* _Task objective_
The result must match the data exactly, line for line.

(Pixel coordinate grounding data)
______________________________
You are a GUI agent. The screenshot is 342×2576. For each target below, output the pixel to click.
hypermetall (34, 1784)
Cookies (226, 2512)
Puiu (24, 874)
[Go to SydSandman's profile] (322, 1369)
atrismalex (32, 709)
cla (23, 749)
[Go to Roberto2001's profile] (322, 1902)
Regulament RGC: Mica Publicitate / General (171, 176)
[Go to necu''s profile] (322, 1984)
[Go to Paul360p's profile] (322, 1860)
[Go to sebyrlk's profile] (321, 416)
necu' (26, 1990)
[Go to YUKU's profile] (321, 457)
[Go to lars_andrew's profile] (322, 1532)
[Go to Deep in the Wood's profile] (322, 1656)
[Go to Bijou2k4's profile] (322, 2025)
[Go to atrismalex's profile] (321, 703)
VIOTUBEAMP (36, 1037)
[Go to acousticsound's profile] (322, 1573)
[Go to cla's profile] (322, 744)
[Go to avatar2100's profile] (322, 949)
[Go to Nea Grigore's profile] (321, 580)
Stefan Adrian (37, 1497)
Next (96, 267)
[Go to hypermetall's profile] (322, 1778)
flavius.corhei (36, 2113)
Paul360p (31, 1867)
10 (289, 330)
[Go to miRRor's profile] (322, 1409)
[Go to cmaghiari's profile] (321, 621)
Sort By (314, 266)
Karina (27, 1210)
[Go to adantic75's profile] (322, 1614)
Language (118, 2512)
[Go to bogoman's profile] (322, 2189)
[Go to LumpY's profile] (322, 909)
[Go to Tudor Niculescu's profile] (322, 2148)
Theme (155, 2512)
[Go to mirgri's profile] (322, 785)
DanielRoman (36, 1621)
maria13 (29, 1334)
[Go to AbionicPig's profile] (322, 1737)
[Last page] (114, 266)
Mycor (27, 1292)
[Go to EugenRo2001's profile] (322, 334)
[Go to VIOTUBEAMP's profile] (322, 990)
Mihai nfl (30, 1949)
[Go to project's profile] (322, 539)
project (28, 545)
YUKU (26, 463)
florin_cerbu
______________________________
* _Solution below_
You are a GUI agent. The screenshot is 342×2576. For each target below, output the pixel to click.
hypermetall (34, 1784)
Cookies (226, 2512)
Puiu (24, 874)
[Go to SydSandman's profile] (322, 1369)
atrismalex (32, 709)
cla (23, 749)
[Go to Roberto2001's profile] (322, 1902)
Regulament RGC: Mica Publicitate / General (171, 176)
[Go to necu''s profile] (322, 1984)
[Go to Paul360p's profile] (322, 1860)
[Go to sebyrlk's profile] (321, 416)
necu' (26, 1990)
[Go to YUKU's profile] (321, 457)
[Go to lars_andrew's profile] (322, 1532)
[Go to Deep in the Wood's profile] (322, 1656)
[Go to Bijou2k4's profile] (322, 2025)
[Go to atrismalex's profile] (321, 703)
VIOTUBEAMP (36, 1037)
[Go to acousticsound's profile] (322, 1573)
[Go to cla's profile] (322, 744)
[Go to avatar2100's profile] (322, 949)
[Go to Nea Grigore's profile] (321, 580)
Stefan Adrian (37, 1497)
Next (96, 267)
[Go to hypermetall's profile] (322, 1778)
flavius.corhei (36, 2113)
Paul360p (31, 1867)
10 (289, 330)
[Go to miRRor's profile] (322, 1409)
[Go to cmaghiari's profile] (321, 621)
Sort By (314, 266)
Karina (27, 1210)
[Go to adantic75's profile] (322, 1614)
Language (118, 2512)
[Go to bogoman's profile] (322, 2189)
[Go to LumpY's profile] (322, 909)
[Go to Tudor Niculescu's profile] (322, 2148)
Theme (155, 2512)
[Go to mirgri's profile] (322, 785)
DanielRoman (36, 1621)
maria13 (29, 1334)
[Go to AbionicPig's profile] (322, 1737)
[Last page] (114, 266)
Mycor (27, 1292)
[Go to EugenRo2001's profile] (322, 334)
[Go to VIOTUBEAMP's profile] (322, 990)
Mihai nfl (30, 1949)
[Go to project's profile] (322, 539)
project (28, 545)
YUKU (26, 463)
florin_cerbu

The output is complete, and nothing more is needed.